By Charles Payne, CEO & Principal Analyst
1/24/2023 9:52 AM

Yesterday, stocks got a little toppy midday, and major indices gave up a big chunk of gains. Yet, it was a good start to the week as we brace for earnings and reactions to guidance. Meanwhile, the 2023 script continues from the worst to the first theme as the 2022 winners continue to edge lower.

2023 Sector Performance

$XLC +12%

$XLY +9%

$XLK +8%

$XLV -1%

$XLU -2%

$XLP -2%


Market Breadth was solid – especially the dearth of new 52-week lows.

Market Breadth









New Highs



New Lows



Up Volume

2.93 billion

5.09 billion

Down Volume

1.01 billion

934.40 million

Heat Map

There was lots of green on the screen, and mega-cap kept rocking.

For all the cheering, key resistance points continue to cast a shadow over the market. The S&P 500 must close above 4,100.

Recession Watch

Leading economic indicators continue to stumble and, in the process, are screaming recession louder and louder.
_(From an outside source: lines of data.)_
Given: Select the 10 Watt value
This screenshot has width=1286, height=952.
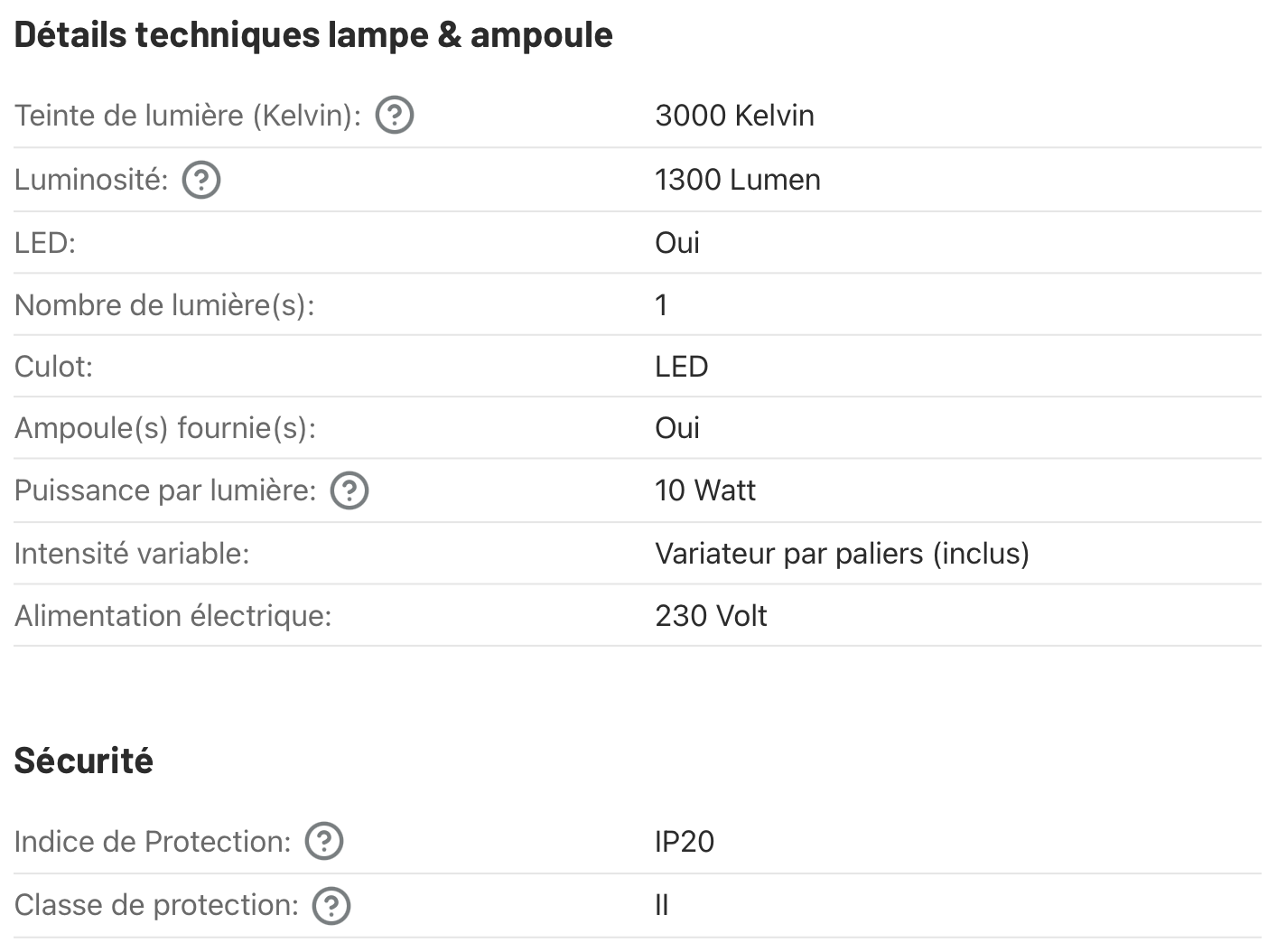Looking at the screenshot, I should [704, 490].
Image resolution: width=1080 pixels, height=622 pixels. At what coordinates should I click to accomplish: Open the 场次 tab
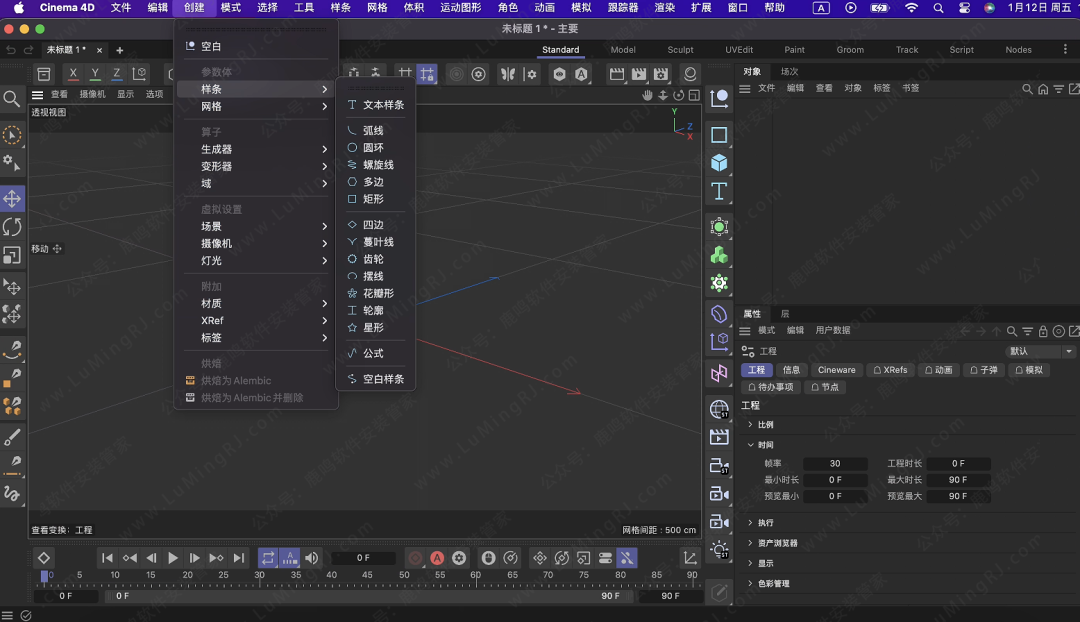789,72
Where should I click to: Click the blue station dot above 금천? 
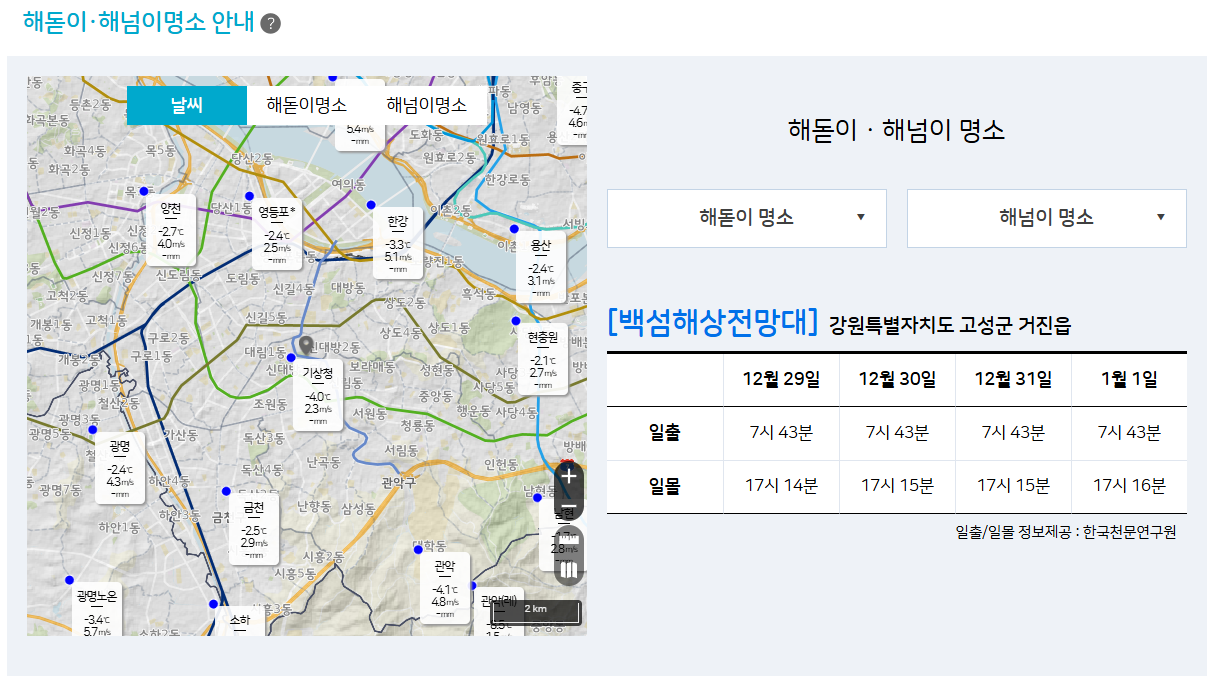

The market can live with a recession if it’s shallow. The Financial Executives International (FEI) report seems to be begging the Fed to pay attention.

I think they will, but we still get that 25-basis points (bps) hike next month. Yesterday, the CME FedWatch Tool moved back to a single rate cut in December.

Portfolio Approach

We added a new position in Consumer Discretionary yesterday in our Hotline Model Portfolio.

Today’s Session

Earnings are pouring in big time.  For the most part, they are mixed, and that’s putting it kindly.  The devil is in the details, which means all the major reports so far have a fair amount of hair. Probably the biggest disappointment is 3M (MMM), which barely beat on the top line but blew it everywhere else.

Market bears and purists are anxious to wrestle the narrative back and earnings will be their big chance.  But remember, a big part of the market drawdown has been adjusting for lower earnings.

Let’s not forget earnings have been unprecedented in recent years, so a pullback is more than reasonable.  The question is will they go back to trend. 

I do not think so.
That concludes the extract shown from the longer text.